>> begin

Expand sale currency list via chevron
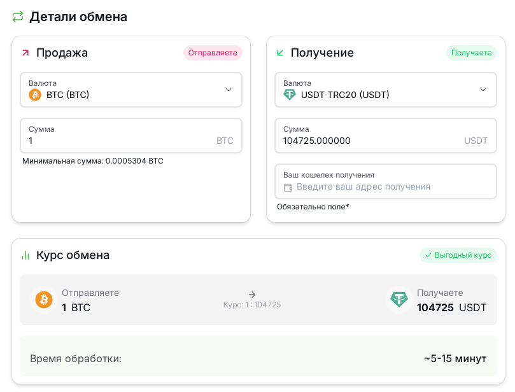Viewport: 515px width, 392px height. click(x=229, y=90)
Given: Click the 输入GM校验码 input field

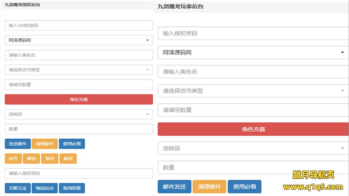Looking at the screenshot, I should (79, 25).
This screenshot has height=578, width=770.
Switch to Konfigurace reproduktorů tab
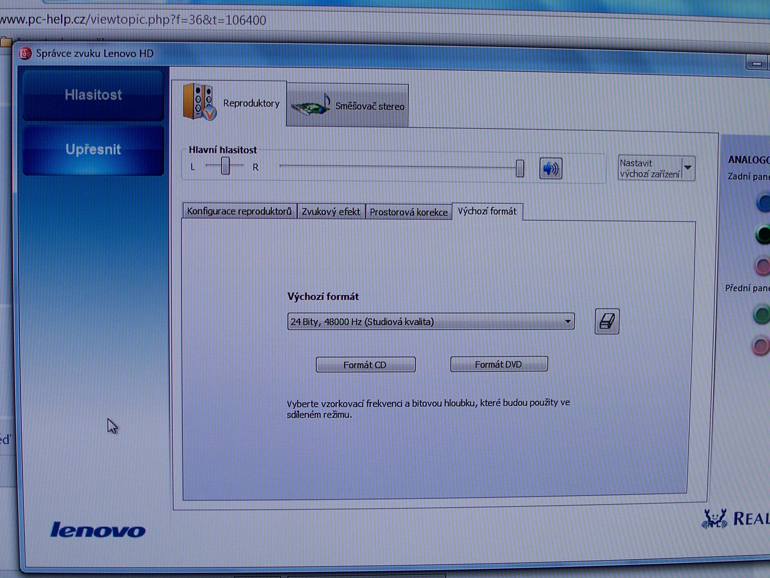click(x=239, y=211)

>> end
>> begin

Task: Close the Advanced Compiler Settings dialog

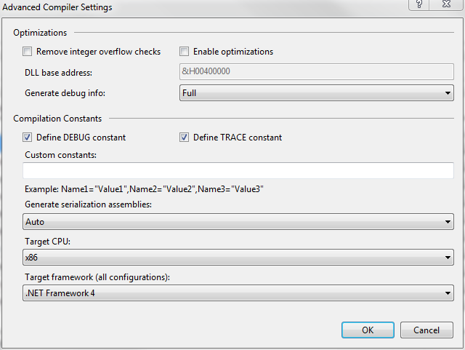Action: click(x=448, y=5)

>> end

Output the data between the lines containing "Expand sale currency list via chevron" and "click(x=239, y=211)", inclusive, as a JSON list of strings with one string per line. Omit blank lines and leave the pictures out.

[
  "Expand sale currency list via chevron",
  "Viewport: 515px width, 392px height. click(x=229, y=90)",
  "Given: Click the 输入GM校验码 input field",
  "Looking at the screenshot, I should (79, 25).",
  "This screenshot has height=578, width=770.",
  "Switch to Konfigurace reproduktorů tab",
  "click(x=239, y=211)"
]